(Saved entries)
____________________

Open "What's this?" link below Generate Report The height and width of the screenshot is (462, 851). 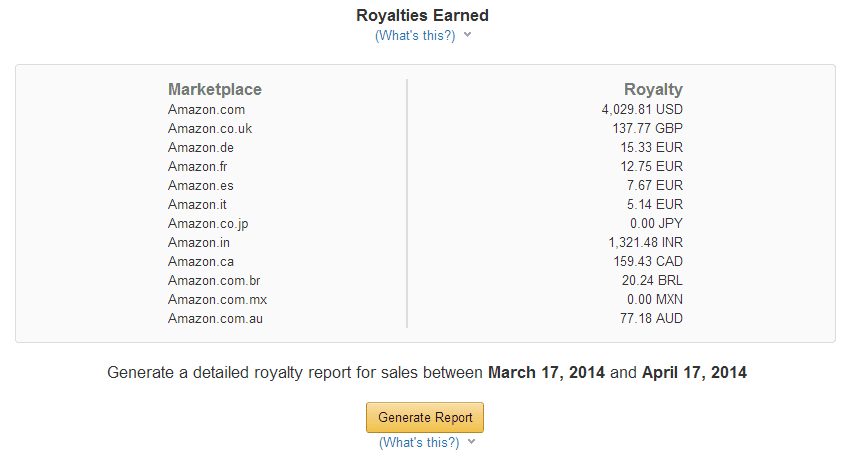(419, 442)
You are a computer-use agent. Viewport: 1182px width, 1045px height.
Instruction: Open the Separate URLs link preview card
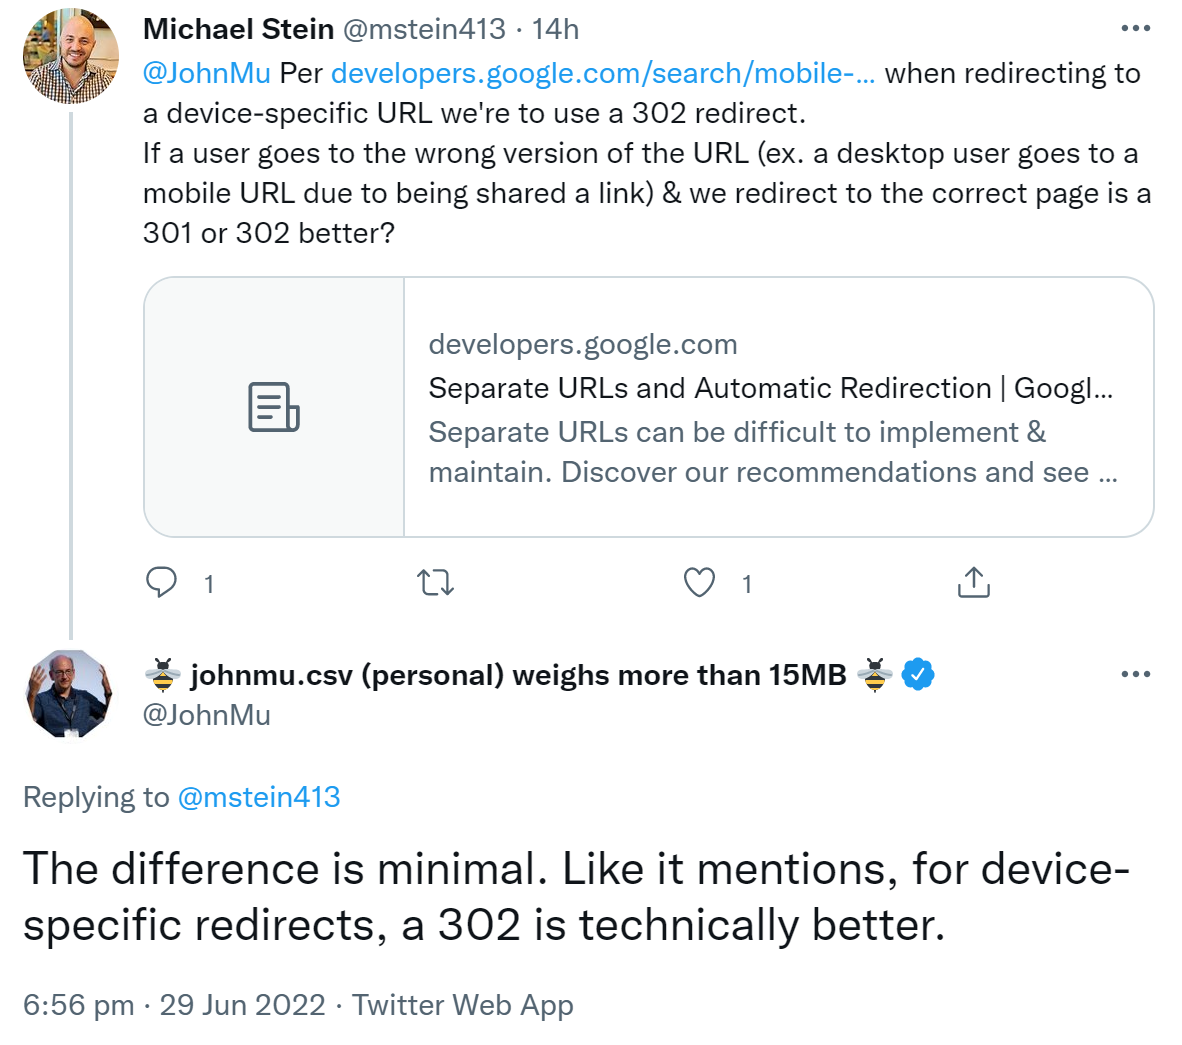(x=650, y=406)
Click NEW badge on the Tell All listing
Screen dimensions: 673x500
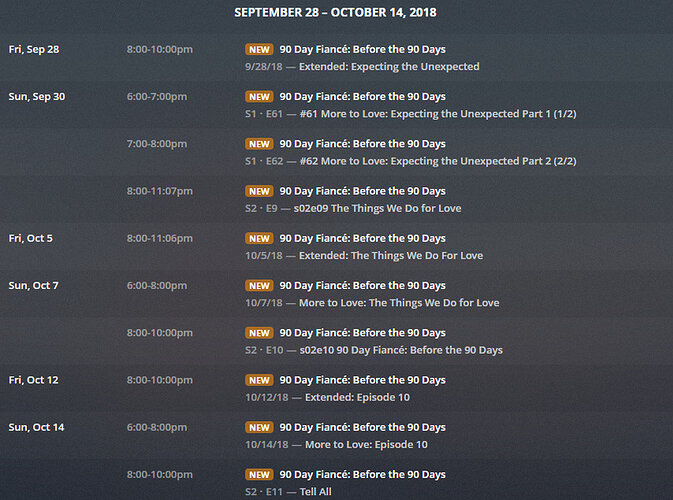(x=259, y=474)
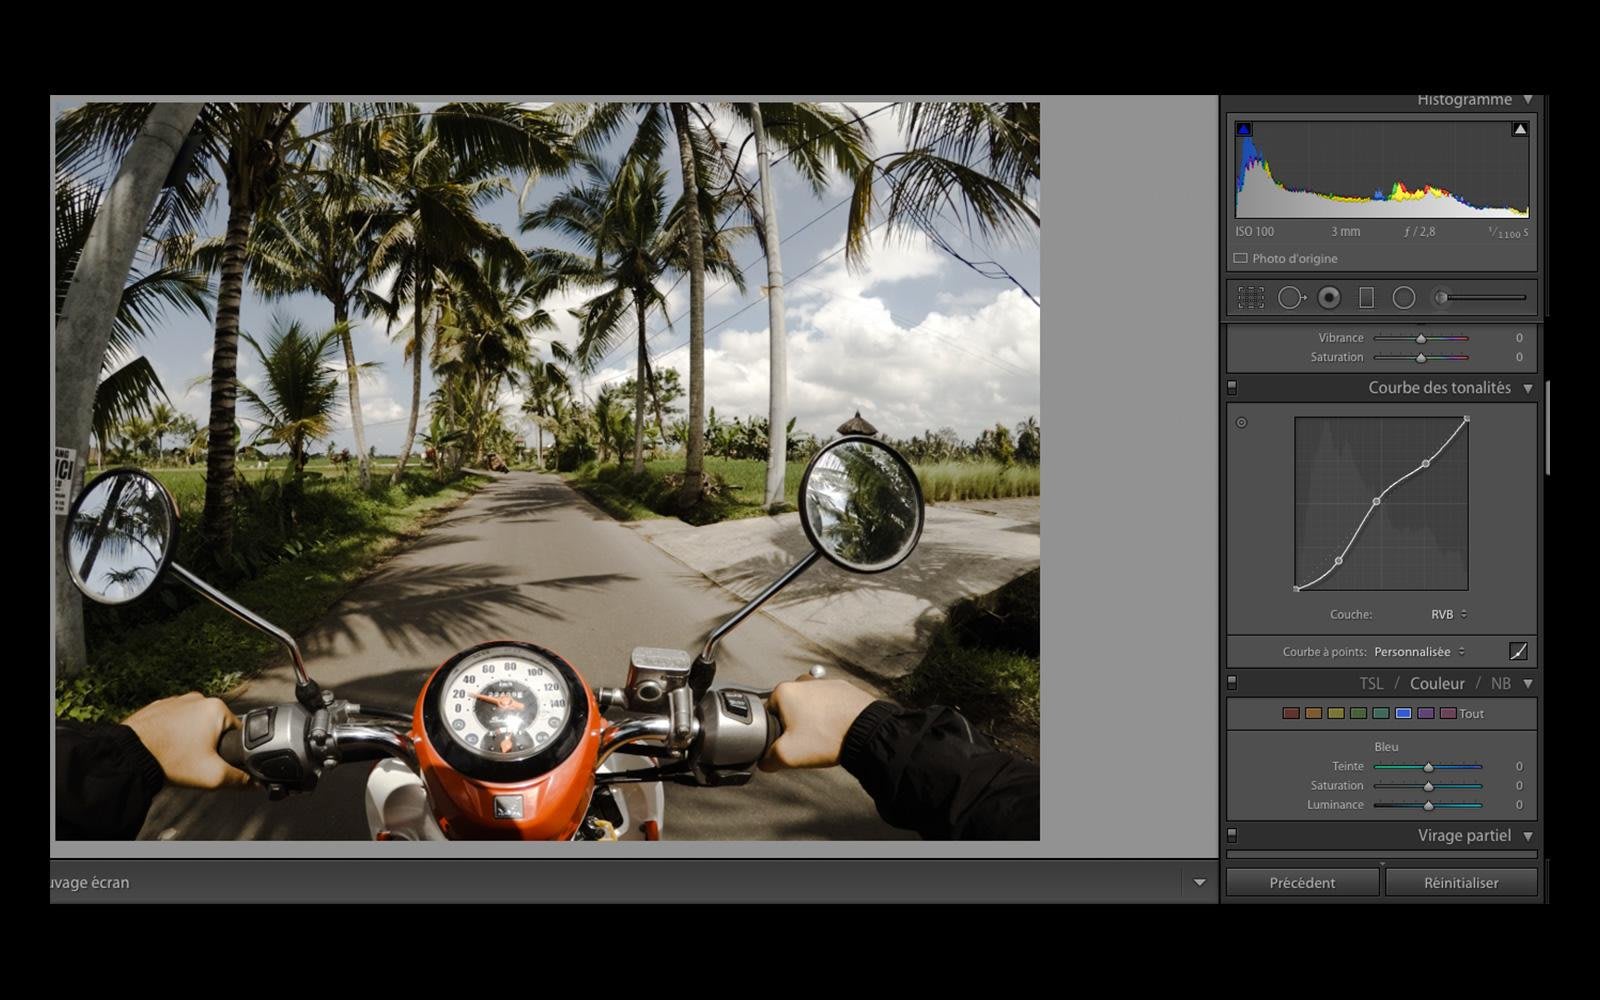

____________________

**THE PROBLEM**:
Repeat only the lines from the one with "You are a computer-use" through the end of the data, both included and exactly as written. Pictures stay out of the copy.

**ANSWER BOX**:
You are a computer-use agent. Viewport: 1182px width, 1045px height.
Instruction: Open the Separate URLs link preview card
(x=650, y=406)
Click NEW badge on the Tell All listing
Screen dimensions: 673x500
(x=259, y=474)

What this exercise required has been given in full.